__Required tasks__
a. In the article on birth defects, why does a significant share of congenital abnormalities appear to go unreported? Answer in one to three sentences.
b. Write the next few sentences of the article on birth defects, continuing from its last sentence.

__Selected passage__
------------------------------
Birth defects not being detected

2nd August 2012

A new report has revealed that one out of every 45 babies born in England and Wales in 2012 had a congenital abnormality.


The annual report by the British Isles Network of Congenital Anomaly Registers (BINOCAR) collates data from six regional registers and covers around a third of all births in England and Wales.

However, it appears that a significant proportion of congenital abnormalities, such as club foot, neural tube defects, and heart defects are going unreported because there are no registers in London, the South East, the North West or East Anglia.

Report editor Professor Joan Morris, from the Wolfson Institute of Preventive Medicine, part of Queen Mary, University of London, said, concerns remained that substantial parts of the country were not currently monitored, meaning large regional increases in congenital anomalies could go unnoticed and their causes not investigated.
------------------------------
__Records__
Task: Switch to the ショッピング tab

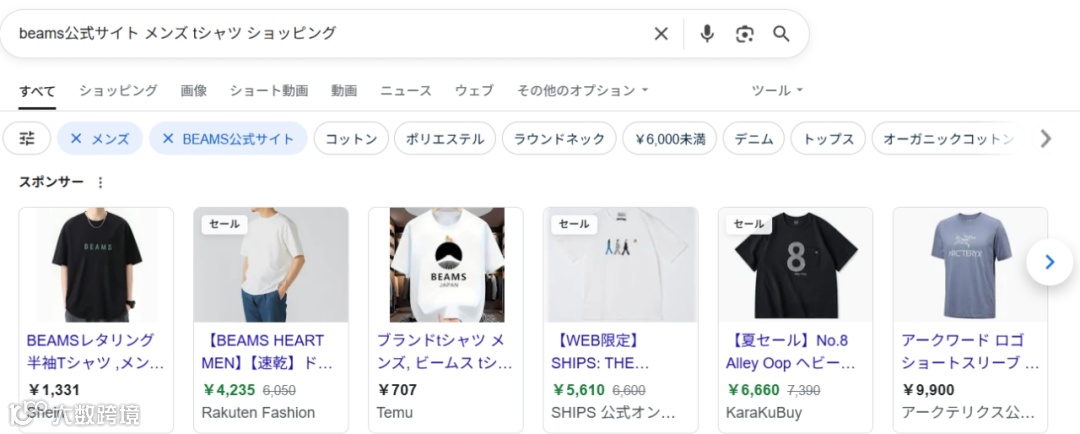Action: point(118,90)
------------------------------
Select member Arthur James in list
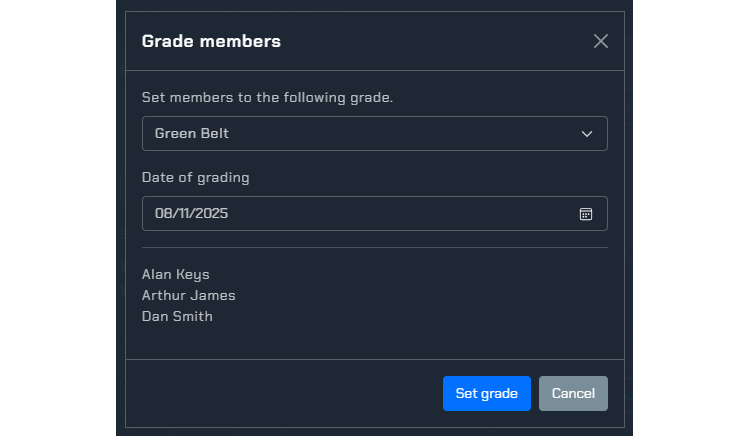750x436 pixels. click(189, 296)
------------------------------
__Answers in order__
a. A significant share of congenital abnormalities, such as club foot, neural tube defects and heart defects, appears to go unreported because London, the South East, the North West and East Anglia have no registers. The BINOCAR report draws on only six regional registers, which cover around a third of all births in England and Wales.

b.
The second annual report, commissioned by the Healthcare Quality Improvement Partnership (HQIP), revealed that 2.2% of babies had a congenital abnormality in England and Wales in 2010, which is similar to other European countries.

Data revealed that congenital heart defects were the most common abnormality, affecting at least five in every 1000 births, while neural tube defects, such as spina bifida and gastroschisis affected one in 1000 babies.

Some conditions were more common in certain areas and babies born to younger mothers were most at risk, though a lot of abnormalities were being picked up during pregnancy.

BINOCAR chair Professor Elizabeth Draper from Leicester University said the report highlighted the value of the existing regional registers.